- [YOUR TASK]: A verbatim restatement of the data, free of pictures, is what you should output.

- [RAW DATA]:
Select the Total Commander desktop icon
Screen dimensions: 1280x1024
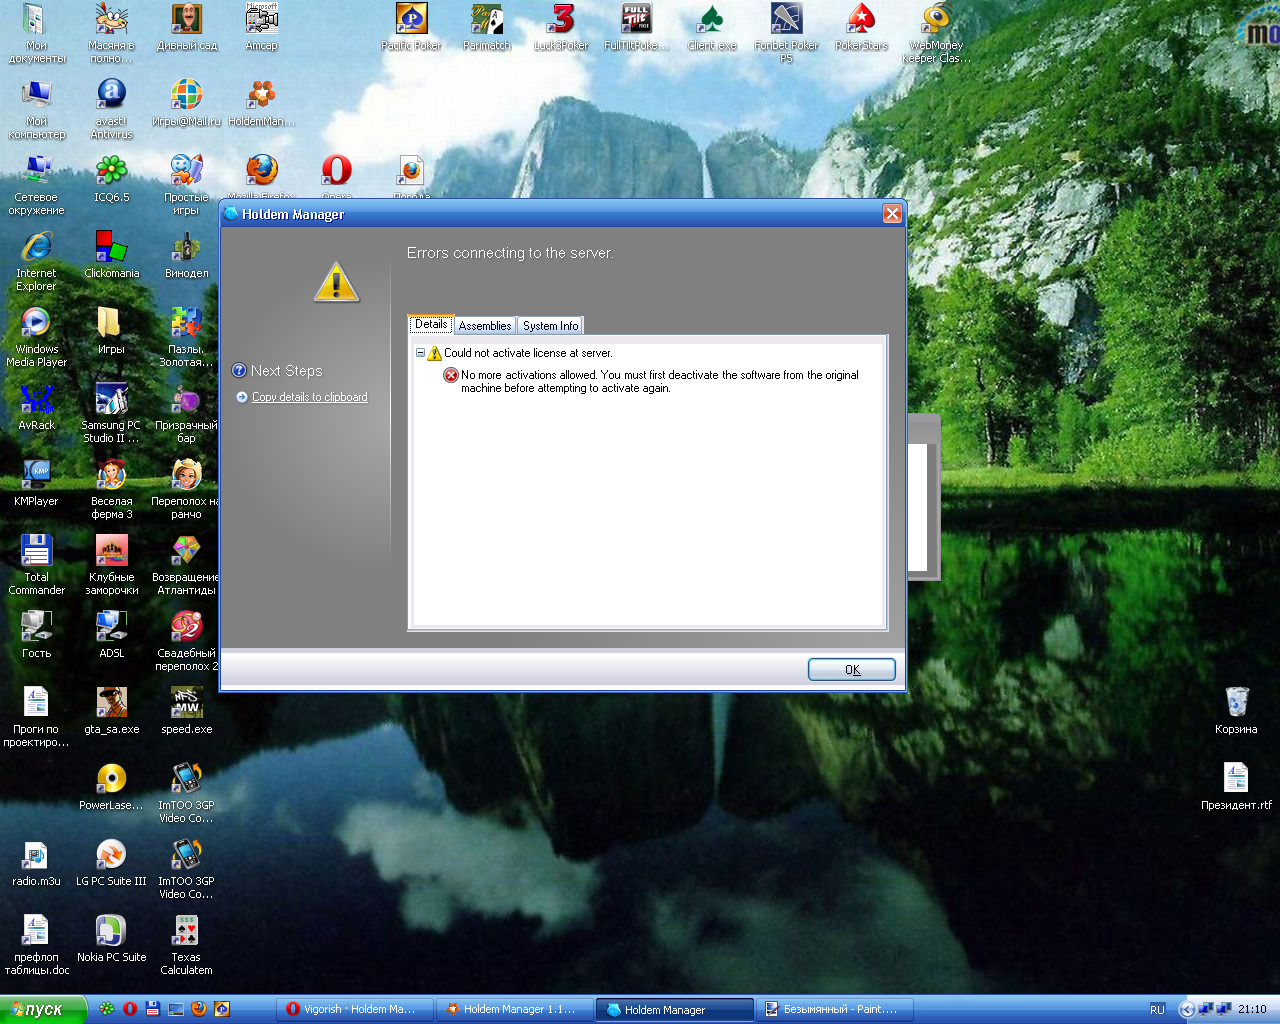pyautogui.click(x=36, y=551)
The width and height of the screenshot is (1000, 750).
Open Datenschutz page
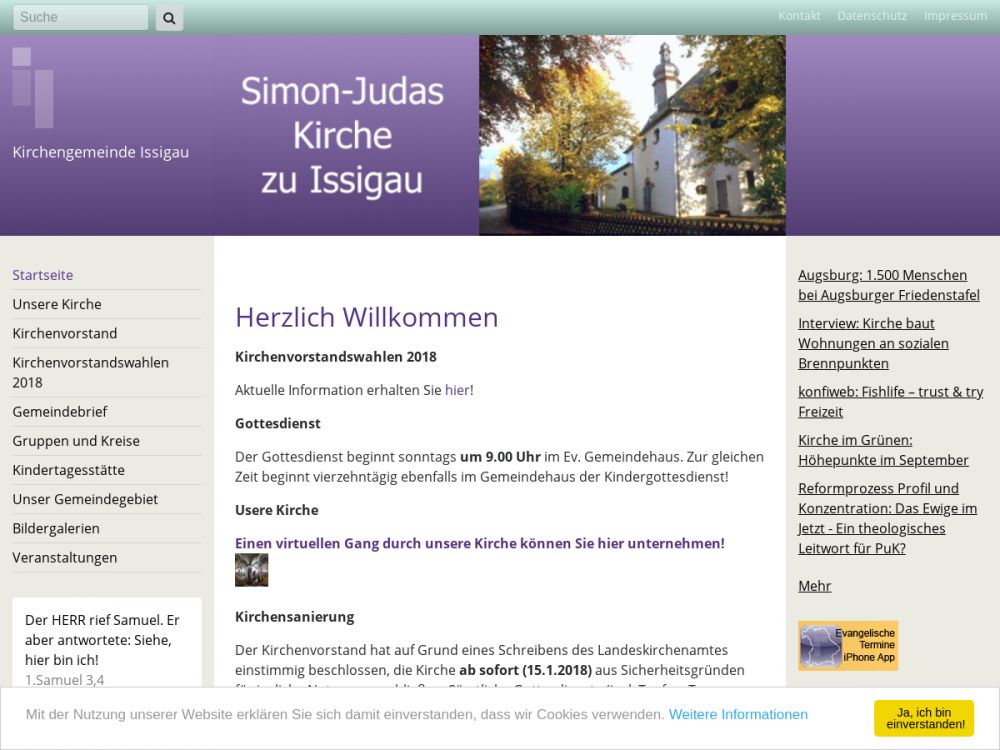(x=872, y=16)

- [EXERCISE ANSWER]:
Select the Total Commander desktop icon
Screen dimensions: 1280x1024
pyautogui.click(x=36, y=551)
The width and height of the screenshot is (1000, 750).
Open Datenschutz page
(x=872, y=16)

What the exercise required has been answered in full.